● Yang Dikerjakan:
(1) Dalam teks tentang Ahok dan Pilkada DKI, apa yang menurut spanduk tidak akan diberikan kepada Muslim yang kampungnya memenangkan Ahok?
(2) Salin lagi teks tentang Ahok dan Pilkada DKI dari "Ahok Dijadikan Barometer" sampai "Sebegitu jauh rupanya.", tetapi ganti "Ahok" dengan "sang calon".
(3) Sambung teks tentang Ahok dan Pilkada DKI mulai dari kalimat sesudah bagian terakhir yang tercantum.

● Teks Bacaan:
************

Ahok Dijadikan Barometer Keimanan Dan Kemunafikan.



Yang terbaru adalah wicara akibat beredarnya pengumuman via medsos yang mengatasnamakan ulama, habaib, kyai, ustadz/ustadzah DKI, berkaitan dengan pemilihan sosok Ahok di Pilkada DKI

Kata pengumuman itu, mereka tidak akan menghadiri majlis, mauwlid, atau acara lainnya di kampung-kampung DKI yang memenangkan Ahok dalam Pilkada kali ini. Lebih dari itu, mereka katanya bersepakat untuk takkan mengurus dan menyalati jenazah Muslim DKI yang memilih penista agama (tentu maksudnya adalah Ahok).

Malah ada spanduk yang menulis, bahwa mereka juga tidak akan memberi daging kurban kepada Muslim yang kampungnya memenangkan Ahok. Sebegitu jauh rupanya.

Ada teman dari Studi Islam Bandung yang meminta tanggapan. Karenanya saya ingin sedikit berkomentar lagi tentang hal ini. Dan komentar ini merupakan kelanjutan dari komentar yang sudah saya tuliskan sebelumnya. Jadi, biar utuh, sebaiknya tulisan sebelumnya juga dibaca. Dengan harapan semoga ada manfaat dan maslahatnya.

************

● Daftar yang Ditampilkan:
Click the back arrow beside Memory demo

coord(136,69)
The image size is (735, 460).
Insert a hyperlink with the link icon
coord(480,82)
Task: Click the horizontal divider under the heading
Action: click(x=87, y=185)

************

● Jawaban Latihan:
(1) Daging kurban.

(2)
sang calon Dijadikan Barometer Keimanan Dan Kemunafikan.



Yang terbaru adalah wicara akibat beredarnya pengumuman via medsos yang mengatasnamakan ulama, habaib, kyai, ustadz/ustadzah DKI, berkaitan dengan pemilihan sosok sang calon di Pilkada DKI

Kata pengumuman itu, mereka tidak akan menghadiri majlis, mauwlid, atau acara lainnya di kampung-kampung DKI yang memenangkan sang calon dalam Pilkada kali ini. Lebih dari itu, mereka katanya bersepakat untuk takkan mengurus dan menyalati jenazah Muslim DKI yang memilih penista agama (tentu maksudnya adalah sang calon).

Malah ada spanduk yang menulis, bahwa mereka juga tidak akan memberi daging kurban kepada Muslim yang kampungnya memenangkan sang calon. Sebegitu jauh rupanya.

(3)
Saya sebenarnya semula berharap pengumuman itu hanya hoax dan tidak benar. Namun di medsos beredar beberapa jenis gambar spanduk, baik yang sudah terpasang di sebuah masjid maupun sedang dilakukan pemasangan (dengan menampilkan gambar beberapa orang pemasang). Beberapa kalangan juga sudah banyak yang berkomentar. Bahkan MUI juga turut menanggapi. Artinya, dengan begitu, berarti broadcast medsos dan spanduk-spanduk itu menyatakan demikian. Karenanya saya bertanya-tanya dalam hati, apa iya sampai sejauh itu.

Jika isi pengumuman di atas benar-benar dilakukan, saya lihat ini akan membuat citra Islam jadi negatif. Akan membuat kalangan lain (khususnya non Muslim) tidak simpatik kepada Islam (atau tepatnya, kepada sebagian orang yang mengatasnamakan Islam). Di berbagai medsos (terutama medsos yang menampilkan keragaman agama) kita bisa membaca bagaimana komentar-komentar negatif menanggapi hal ini. Di kalangan Muslim sendiri ada yang menyebut hal ini “malu-maluin” dan kekanak-kanakan.

Untungnya kalangan lain tersebut mengetahui bahwa Islam itu bukan hanya yang dipahami oleh kelompok Muslim yang membuat spanduk atau pengumuman tadi. Mereka tahu Islam itu simpatik, toleran, ramah, sejuk dan mencintai kedamaian, rahmatan lil alamin, sekalipun tetap tegas dalam prinsip-prinsip kebenaran..

Dan mereka tahu bahwa umat Islam yang simpatik dan merangkul itu berjumlah mayoritas di sini. Inilah Islam yang sudah ditradisikan para pendahulu dulu, dan masih dominan hingga sekarang.

Tentang hal ini saya teringat sebuah kisah. Dulu, ketika ada seorang jenazah Yahudi diantar rombongan dan melewati Nabi Saw, beliau berdiri memberi penghormatan. Sebagian sahabat berkata, “Dia seorang Yahudi, ya Rasul.” (Cara berpikir sebagian sahabat yang bertanya ini mungkin mewakili sebagian Muslim zaman ini juga).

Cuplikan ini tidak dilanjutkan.